Bloomberg, the San Francisco Chronicle, and the L.A. Times report on the Court’s dismissal of California Governor Arnold Schwarzenegger’s appeals of a court order requiring him to reduce the California prisoner population by 40,000 within two years to relieve overcrowding.  At Crime and Consequences, Kent Scheidegger disputes the Court’s conclusion that it lacks jurisdiction to hear the appeals, contending instead that the case meets two sufficient criteria for Supreme Court review delineated in federal law.

Other summary orders released by the Court on Monday are briefly noted in the news. The Christian Science Monitor reports on the Court’s denial of a mother’s plea to read five verses of the Bible in her son’s class biographical presentation – the petition Busch v. Marple Newtown School District .  Bloomberg (via Business Week) notes that the Court also denied a petition – Hecker v. Deere & Co. – from workers seeking to sue their employer over high fees charged by the mutual funds offered through the company’s 401(k) plan. Finally, the Philadelphia Inquirer, Huffington Post, NPR, and Christian Science Monitor all have stories on the Court’s order requiring a lower court to reconsider its decision overturning the death sentence of Black Panther member Mumia Abu-Jamal.

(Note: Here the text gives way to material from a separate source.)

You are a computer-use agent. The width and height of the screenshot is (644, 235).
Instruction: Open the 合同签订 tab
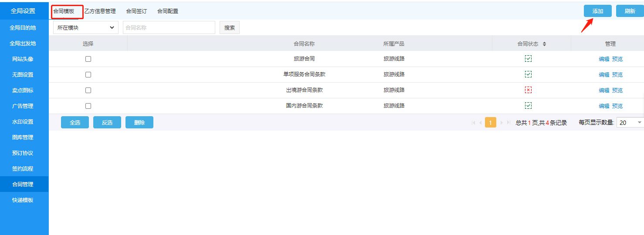pos(136,11)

Late last night, Lyle Denniston of this blog posited that the victory of Republican Scott Brown in yesterday’s special Senate election could limit President Obama’s options for judicial nominees: “a nominee with an identifiable liberal record may well be doomed (assuming that the White House has any lingering interest in that type of choice),” he writes.

SCOTUSblog’s publisher Tom Goldstein predicted yesterday that the Citizens United political speech case will be decided either this morning or on Monday, January 25.  In the opening post of an ACSblog debate on “the constitutional rights of corporations,” David Gans of the Constitution Accountability Center warns against a ruling in favor of Citizens United.  He argues that, since the founding of the United States, the rights granted individuals and corporations have been fundamentally different.

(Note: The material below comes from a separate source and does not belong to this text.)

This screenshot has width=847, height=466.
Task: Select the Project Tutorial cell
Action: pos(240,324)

Revisiting last week’s five-to-four ruling banning television cameras in the ongoing Prop. 8 trial, the WSJ Law Blog speculates that the ruling might be a “harbinger” of how the Justices would divide on the merits of the case if it ultimately reached the Court.

And following up on last week’s oral argument in American Needle v. NFL, the New York Times has a feature on small retailers cut off from selling NFL apparel due to the League’s exclusive licensing agreement with Reebok.

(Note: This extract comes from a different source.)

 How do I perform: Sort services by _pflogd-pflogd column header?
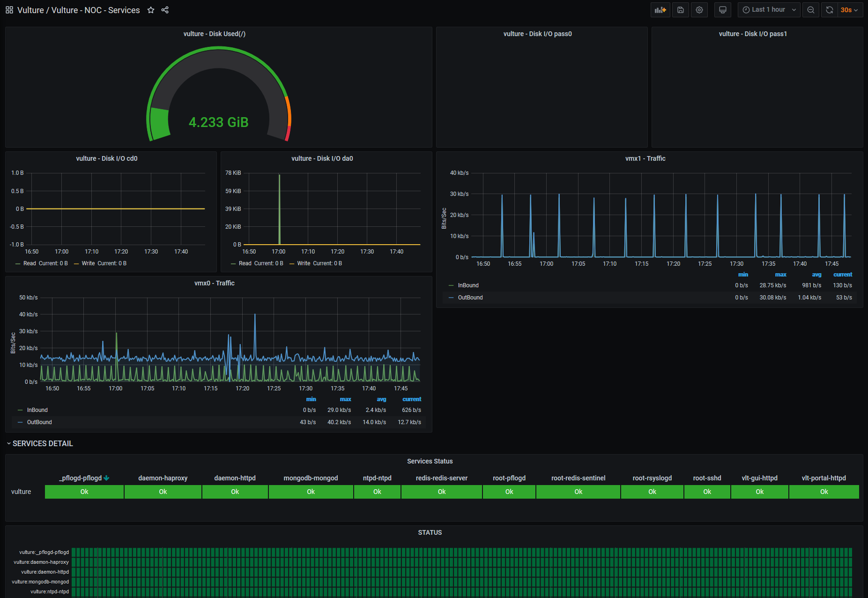click(x=81, y=478)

Finally, at Balkinization, Elizabeth Wydra – the chief counsel of the Constitutional Accountability Center – laments that the City of Chicago has gone too far in its brief in the gun rights case McDonald v. Chicago toward protecting its gun ban by arguing that none of the substantive rights in the Bill of Rights are “incorporated” against the states by the Privileges or Immunities Clause.